:: What you have to do ::
Each entry in the material below should be reproduced exactly.

:: Records for the task ::
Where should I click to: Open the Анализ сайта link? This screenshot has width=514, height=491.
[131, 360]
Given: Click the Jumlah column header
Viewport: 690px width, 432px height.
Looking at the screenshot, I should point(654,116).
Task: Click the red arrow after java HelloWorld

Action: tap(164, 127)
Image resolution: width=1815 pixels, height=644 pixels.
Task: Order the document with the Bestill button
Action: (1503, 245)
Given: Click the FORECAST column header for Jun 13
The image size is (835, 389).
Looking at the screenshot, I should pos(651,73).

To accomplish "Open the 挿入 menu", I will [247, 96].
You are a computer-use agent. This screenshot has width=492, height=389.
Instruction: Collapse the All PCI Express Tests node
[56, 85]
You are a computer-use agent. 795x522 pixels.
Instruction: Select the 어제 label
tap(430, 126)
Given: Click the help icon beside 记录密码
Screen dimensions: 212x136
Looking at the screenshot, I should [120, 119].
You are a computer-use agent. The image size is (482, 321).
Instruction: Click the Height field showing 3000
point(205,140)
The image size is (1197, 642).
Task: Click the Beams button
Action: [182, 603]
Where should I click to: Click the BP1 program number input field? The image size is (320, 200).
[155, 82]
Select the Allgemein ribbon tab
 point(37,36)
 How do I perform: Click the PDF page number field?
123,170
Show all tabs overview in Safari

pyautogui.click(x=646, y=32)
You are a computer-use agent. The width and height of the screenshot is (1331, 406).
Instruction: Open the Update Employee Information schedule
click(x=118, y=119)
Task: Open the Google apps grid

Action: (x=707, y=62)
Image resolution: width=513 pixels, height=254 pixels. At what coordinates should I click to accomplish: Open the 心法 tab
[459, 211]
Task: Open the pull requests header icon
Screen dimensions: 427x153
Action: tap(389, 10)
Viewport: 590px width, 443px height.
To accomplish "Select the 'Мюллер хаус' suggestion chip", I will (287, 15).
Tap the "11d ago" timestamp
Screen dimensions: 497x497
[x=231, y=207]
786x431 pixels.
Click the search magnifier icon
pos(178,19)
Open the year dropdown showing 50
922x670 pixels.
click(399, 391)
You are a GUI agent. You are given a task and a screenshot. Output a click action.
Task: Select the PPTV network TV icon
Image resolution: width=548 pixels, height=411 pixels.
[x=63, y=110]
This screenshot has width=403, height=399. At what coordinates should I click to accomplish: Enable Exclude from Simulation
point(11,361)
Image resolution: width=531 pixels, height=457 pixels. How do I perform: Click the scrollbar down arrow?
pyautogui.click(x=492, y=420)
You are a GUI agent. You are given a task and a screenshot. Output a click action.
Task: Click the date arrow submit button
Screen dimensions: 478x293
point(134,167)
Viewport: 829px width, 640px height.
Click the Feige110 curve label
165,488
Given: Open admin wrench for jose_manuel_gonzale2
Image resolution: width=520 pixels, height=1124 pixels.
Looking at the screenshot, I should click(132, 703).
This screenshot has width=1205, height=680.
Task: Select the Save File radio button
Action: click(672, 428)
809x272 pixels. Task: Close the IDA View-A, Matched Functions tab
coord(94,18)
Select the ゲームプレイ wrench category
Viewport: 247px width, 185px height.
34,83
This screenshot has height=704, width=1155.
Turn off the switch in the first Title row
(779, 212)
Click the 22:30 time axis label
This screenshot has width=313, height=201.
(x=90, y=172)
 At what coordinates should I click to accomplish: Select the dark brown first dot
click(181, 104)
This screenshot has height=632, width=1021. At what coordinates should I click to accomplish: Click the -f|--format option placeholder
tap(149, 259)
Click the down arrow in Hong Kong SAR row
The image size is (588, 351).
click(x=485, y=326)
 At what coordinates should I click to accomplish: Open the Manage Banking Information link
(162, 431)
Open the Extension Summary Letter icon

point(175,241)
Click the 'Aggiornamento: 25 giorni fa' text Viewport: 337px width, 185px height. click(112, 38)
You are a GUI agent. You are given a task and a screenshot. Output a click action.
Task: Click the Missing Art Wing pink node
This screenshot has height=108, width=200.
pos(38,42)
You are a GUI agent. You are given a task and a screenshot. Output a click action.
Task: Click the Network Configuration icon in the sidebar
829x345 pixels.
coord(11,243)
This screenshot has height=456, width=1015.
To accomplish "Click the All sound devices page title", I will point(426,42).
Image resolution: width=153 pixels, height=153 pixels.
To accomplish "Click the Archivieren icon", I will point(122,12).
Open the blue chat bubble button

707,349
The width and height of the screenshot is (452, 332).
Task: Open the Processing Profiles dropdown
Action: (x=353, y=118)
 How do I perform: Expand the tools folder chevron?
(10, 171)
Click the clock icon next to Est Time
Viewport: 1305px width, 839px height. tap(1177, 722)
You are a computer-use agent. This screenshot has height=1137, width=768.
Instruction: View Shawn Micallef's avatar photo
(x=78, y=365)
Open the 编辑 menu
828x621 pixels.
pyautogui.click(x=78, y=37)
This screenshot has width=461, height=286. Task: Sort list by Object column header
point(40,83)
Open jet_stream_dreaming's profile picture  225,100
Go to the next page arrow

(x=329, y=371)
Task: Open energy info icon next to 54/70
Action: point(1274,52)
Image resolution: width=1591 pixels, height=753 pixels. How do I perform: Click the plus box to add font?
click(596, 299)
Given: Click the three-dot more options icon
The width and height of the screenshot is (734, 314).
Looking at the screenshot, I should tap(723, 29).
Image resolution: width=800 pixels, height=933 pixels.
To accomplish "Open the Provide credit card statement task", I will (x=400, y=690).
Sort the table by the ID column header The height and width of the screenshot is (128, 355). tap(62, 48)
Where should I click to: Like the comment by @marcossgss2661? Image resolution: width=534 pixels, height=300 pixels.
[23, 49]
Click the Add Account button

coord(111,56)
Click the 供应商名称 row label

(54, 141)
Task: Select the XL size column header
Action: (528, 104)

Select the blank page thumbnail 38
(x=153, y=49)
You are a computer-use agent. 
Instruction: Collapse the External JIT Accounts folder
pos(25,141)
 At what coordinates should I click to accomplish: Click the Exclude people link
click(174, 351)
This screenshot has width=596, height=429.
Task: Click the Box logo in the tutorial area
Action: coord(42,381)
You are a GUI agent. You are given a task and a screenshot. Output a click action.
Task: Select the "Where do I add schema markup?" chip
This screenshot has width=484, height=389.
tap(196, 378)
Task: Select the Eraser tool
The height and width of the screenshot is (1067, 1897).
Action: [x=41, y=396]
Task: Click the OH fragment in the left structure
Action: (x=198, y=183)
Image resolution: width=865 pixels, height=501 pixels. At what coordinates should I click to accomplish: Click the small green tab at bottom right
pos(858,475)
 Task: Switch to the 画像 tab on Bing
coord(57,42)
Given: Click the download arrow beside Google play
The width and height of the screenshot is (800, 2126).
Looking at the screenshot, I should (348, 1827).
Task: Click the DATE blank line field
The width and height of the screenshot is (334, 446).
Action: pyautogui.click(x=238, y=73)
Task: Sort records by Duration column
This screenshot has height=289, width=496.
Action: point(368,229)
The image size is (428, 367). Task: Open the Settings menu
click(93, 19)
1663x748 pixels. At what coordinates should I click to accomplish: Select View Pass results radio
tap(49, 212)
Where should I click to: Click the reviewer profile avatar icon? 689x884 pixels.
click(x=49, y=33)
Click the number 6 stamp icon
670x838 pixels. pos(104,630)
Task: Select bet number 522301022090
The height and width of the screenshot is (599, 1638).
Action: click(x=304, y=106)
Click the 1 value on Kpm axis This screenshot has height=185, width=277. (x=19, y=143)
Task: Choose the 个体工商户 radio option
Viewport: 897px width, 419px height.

:: Output ::
Where should I click to: Open the Анализ сайта link? This screenshot has width=514, height=491.
[131, 360]
Given: Click the Jumlah column header
Viewport: 690px width, 432px height.
Looking at the screenshot, I should point(654,116).
Task: Click the red arrow after java HelloWorld

Action: tap(164, 127)
Image resolution: width=1815 pixels, height=644 pixels.
Task: Order the document with the Bestill button
Action: (1503, 245)
Given: Click the FORECAST column header for Jun 13
The image size is (835, 389).
Looking at the screenshot, I should pos(651,73).

To accomplish "Open the 挿入 menu", I will [247, 96].
You are a computer-use agent. This screenshot has width=492, height=389.
Instruction: Collapse the All PCI Express Tests node
[56, 85]
You are a computer-use agent. 795x522 pixels.
Instruction: Select the 어제 label
tap(430, 126)
Given: Click the help icon beside 记录密码
Screen dimensions: 212x136
Looking at the screenshot, I should [120, 119].
You are a computer-use agent. The image size is (482, 321).
Instruction: Click the Height field showing 3000
point(205,140)
The image size is (1197, 642).
Task: Click the Beams button
Action: [182, 603]
Where should I click to: Click the BP1 program number input field? The image size is (320, 200).
[155, 82]
Select the Allgemein ribbon tab
 point(37,36)
 How do I perform: Click the PDF page number field?
123,170
Show all tabs overview in Safari

pyautogui.click(x=646, y=32)
You are a computer-use agent. The width and height of the screenshot is (1331, 406).
Instruction: Open the Update Employee Information schedule
click(x=118, y=119)
Task: Open the Google apps grid

Action: (x=707, y=62)
Image resolution: width=513 pixels, height=254 pixels. At what coordinates should I click to accomplish: Open the 心法 tab
[459, 211]
Task: Open the pull requests header icon
Screen dimensions: 427x153
Action: tap(389, 10)
Viewport: 590px width, 443px height.
To accomplish "Select the 'Мюллер хаус' suggestion chip", I will (287, 15).
Tap the "11d ago" timestamp
Screen dimensions: 497x497
[x=231, y=207]
786x431 pixels.
Click the search magnifier icon
pos(178,19)
Open the year dropdown showing 50
922x670 pixels.
click(399, 391)
You are a GUI agent. You are given a task and a screenshot. Output a click action.
Task: Select the PPTV network TV icon
Image resolution: width=548 pixels, height=411 pixels.
[x=63, y=110]
This screenshot has width=403, height=399. At what coordinates should I click to accomplish: Enable Exclude from Simulation
point(11,361)
Image resolution: width=531 pixels, height=457 pixels. How do I perform: Click the scrollbar down arrow?
pyautogui.click(x=492, y=420)
You are a GUI agent. You are given a task and a screenshot. Output a click action.
Task: Click the date arrow submit button
Screen dimensions: 478x293
point(134,167)
Viewport: 829px width, 640px height.
Click the Feige110 curve label
165,488
Given: Open admin wrench for jose_manuel_gonzale2
Image resolution: width=520 pixels, height=1124 pixels.
Looking at the screenshot, I should click(132, 703).
This screenshot has width=1205, height=680.
Task: Select the Save File radio button
Action: click(672, 428)
809x272 pixels. Task: Close the IDA View-A, Matched Functions tab
coord(94,18)
Select the ゲームプレイ wrench category
Viewport: 247px width, 185px height.
34,83
This screenshot has height=704, width=1155.
Turn off the switch in the first Title row
(779, 212)
Click the 22:30 time axis label
This screenshot has width=313, height=201.
(x=90, y=172)
 At what coordinates should I click to accomplish: Select the dark brown first dot
click(181, 104)
This screenshot has height=632, width=1021. At what coordinates should I click to accomplish: Click the -f|--format option placeholder
tap(149, 259)
Click the down arrow in Hong Kong SAR row
The image size is (588, 351).
click(x=485, y=326)
 At what coordinates should I click to accomplish: Open the Manage Banking Information link
(162, 431)
Open the Extension Summary Letter icon

point(175,241)
Click the 'Aggiornamento: 25 giorni fa' text Viewport: 337px width, 185px height. click(112, 38)
You are a GUI agent. You are given a task and a screenshot. Output a click action.
Task: Click the Missing Art Wing pink node
This screenshot has height=108, width=200.
pos(38,42)
You are a GUI agent. You are given a task and a screenshot. Output a click action.
Task: Click the Network Configuration icon in the sidebar
829x345 pixels.
coord(11,243)
This screenshot has height=456, width=1015.
To accomplish "Click the All sound devices page title", I will point(426,42).
Image resolution: width=153 pixels, height=153 pixels.
To accomplish "Click the Archivieren icon", I will point(122,12).
Open the blue chat bubble button

707,349
The width and height of the screenshot is (452, 332).
Task: Open the Processing Profiles dropdown
Action: (x=353, y=118)
 How do I perform: Expand the tools folder chevron?
(10, 171)
Click the clock icon next to Est Time
Viewport: 1305px width, 839px height. tap(1177, 722)
You are a computer-use agent. This screenshot has height=1137, width=768.
Instruction: View Shawn Micallef's avatar photo
(x=78, y=365)
Open the 编辑 menu
828x621 pixels.
pyautogui.click(x=78, y=37)
This screenshot has width=461, height=286. Task: Sort list by Object column header
point(40,83)
Open jet_stream_dreaming's profile picture  225,100
Go to the next page arrow

(x=329, y=371)
Task: Open energy info icon next to 54/70
Action: point(1274,52)
Image resolution: width=1591 pixels, height=753 pixels. How do I perform: Click the plus box to add font?
click(596, 299)
Given: Click the three-dot more options icon
The width and height of the screenshot is (734, 314).
Looking at the screenshot, I should tap(723, 29).
Image resolution: width=800 pixels, height=933 pixels.
To accomplish "Open the Provide credit card statement task", I will (x=400, y=690).
Sort the table by the ID column header The height and width of the screenshot is (128, 355). tap(62, 48)
Where should I click to: Like the comment by @marcossgss2661? Image resolution: width=534 pixels, height=300 pixels.
[23, 49]
Click the Add Account button

coord(111,56)
Click the 供应商名称 row label

(54, 141)
Task: Select the XL size column header
Action: (528, 104)

Select the blank page thumbnail 38
(x=153, y=49)
You are a computer-use agent. 
Instruction: Collapse the External JIT Accounts folder
pos(25,141)
 At what coordinates should I click to accomplish: Click the Exclude people link
click(174, 351)
This screenshot has width=596, height=429.
Task: Click the Box logo in the tutorial area
Action: coord(42,381)
You are a GUI agent. You are given a task and a screenshot. Output a click action.
Task: Select the "Where do I add schema markup?" chip
This screenshot has width=484, height=389.
tap(196, 378)
Task: Select the Eraser tool
The height and width of the screenshot is (1067, 1897).
Action: [x=41, y=396]
Task: Click the OH fragment in the left structure
Action: (x=198, y=183)
Image resolution: width=865 pixels, height=501 pixels. At what coordinates should I click to accomplish: Click the small green tab at bottom right
pos(858,475)
 Task: Switch to the 画像 tab on Bing
coord(57,42)
Given: Click the download arrow beside Google play
The width and height of the screenshot is (800, 2126).
Looking at the screenshot, I should (348, 1827).
Task: Click the DATE blank line field
The width and height of the screenshot is (334, 446).
Action: pyautogui.click(x=238, y=73)
Task: Sort records by Duration column
This screenshot has height=289, width=496.
Action: point(368,229)
The image size is (428, 367). Task: Open the Settings menu
click(93, 19)
1663x748 pixels. At what coordinates should I click to accomplish: Select View Pass results radio
tap(49, 212)
Where should I click to: Click the reviewer profile avatar icon? 689x884 pixels.
click(x=49, y=33)
Click the number 6 stamp icon
670x838 pixels. pos(104,630)
Task: Select bet number 522301022090
The height and width of the screenshot is (599, 1638).
Action: click(x=304, y=106)
Click the 1 value on Kpm axis This screenshot has height=185, width=277. (x=19, y=143)
Task: Choose the 个体工商户 radio option
Viewport: 897px width, 419px height.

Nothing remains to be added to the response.